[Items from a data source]
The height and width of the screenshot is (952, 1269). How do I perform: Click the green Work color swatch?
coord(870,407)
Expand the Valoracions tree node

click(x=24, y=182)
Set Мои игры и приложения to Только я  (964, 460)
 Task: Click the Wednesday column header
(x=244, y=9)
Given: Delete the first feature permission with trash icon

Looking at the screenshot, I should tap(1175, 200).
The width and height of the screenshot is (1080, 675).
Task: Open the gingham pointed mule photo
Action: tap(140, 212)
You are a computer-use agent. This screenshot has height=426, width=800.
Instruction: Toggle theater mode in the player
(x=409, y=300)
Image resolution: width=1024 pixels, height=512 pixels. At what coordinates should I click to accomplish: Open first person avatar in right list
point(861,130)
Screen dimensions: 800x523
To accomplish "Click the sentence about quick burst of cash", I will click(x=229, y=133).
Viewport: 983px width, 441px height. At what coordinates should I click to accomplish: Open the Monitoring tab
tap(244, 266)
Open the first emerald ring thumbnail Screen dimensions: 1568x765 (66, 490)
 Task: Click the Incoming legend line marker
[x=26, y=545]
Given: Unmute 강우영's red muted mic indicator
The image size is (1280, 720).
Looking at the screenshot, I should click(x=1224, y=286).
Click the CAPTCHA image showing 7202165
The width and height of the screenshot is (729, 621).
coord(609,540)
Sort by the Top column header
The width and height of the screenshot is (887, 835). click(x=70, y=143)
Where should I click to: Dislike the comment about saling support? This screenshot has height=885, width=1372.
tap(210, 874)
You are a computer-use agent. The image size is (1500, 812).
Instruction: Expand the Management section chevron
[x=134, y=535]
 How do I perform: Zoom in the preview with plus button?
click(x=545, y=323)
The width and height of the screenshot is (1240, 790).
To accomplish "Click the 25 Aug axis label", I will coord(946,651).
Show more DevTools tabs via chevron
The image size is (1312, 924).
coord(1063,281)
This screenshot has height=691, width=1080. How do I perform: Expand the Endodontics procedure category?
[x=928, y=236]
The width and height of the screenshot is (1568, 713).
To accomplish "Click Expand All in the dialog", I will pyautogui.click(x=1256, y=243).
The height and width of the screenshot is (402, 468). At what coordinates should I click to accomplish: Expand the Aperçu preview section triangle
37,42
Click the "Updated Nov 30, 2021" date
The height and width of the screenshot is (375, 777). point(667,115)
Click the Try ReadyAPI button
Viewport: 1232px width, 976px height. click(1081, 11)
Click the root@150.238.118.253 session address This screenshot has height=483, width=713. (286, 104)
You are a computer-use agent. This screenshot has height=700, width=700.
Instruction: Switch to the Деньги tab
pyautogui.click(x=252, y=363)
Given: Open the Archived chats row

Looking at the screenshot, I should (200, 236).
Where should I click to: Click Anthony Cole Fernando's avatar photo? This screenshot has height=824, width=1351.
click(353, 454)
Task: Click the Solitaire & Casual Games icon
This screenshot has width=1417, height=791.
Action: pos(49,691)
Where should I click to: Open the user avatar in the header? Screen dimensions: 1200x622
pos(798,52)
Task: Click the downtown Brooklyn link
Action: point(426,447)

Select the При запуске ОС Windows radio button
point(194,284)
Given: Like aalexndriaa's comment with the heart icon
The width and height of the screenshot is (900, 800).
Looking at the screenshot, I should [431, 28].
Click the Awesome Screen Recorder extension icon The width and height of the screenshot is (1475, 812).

→ Activity
Using the entries, count the lines that hold the string "agent"; nothing but the number is needed.

→ Solution below
3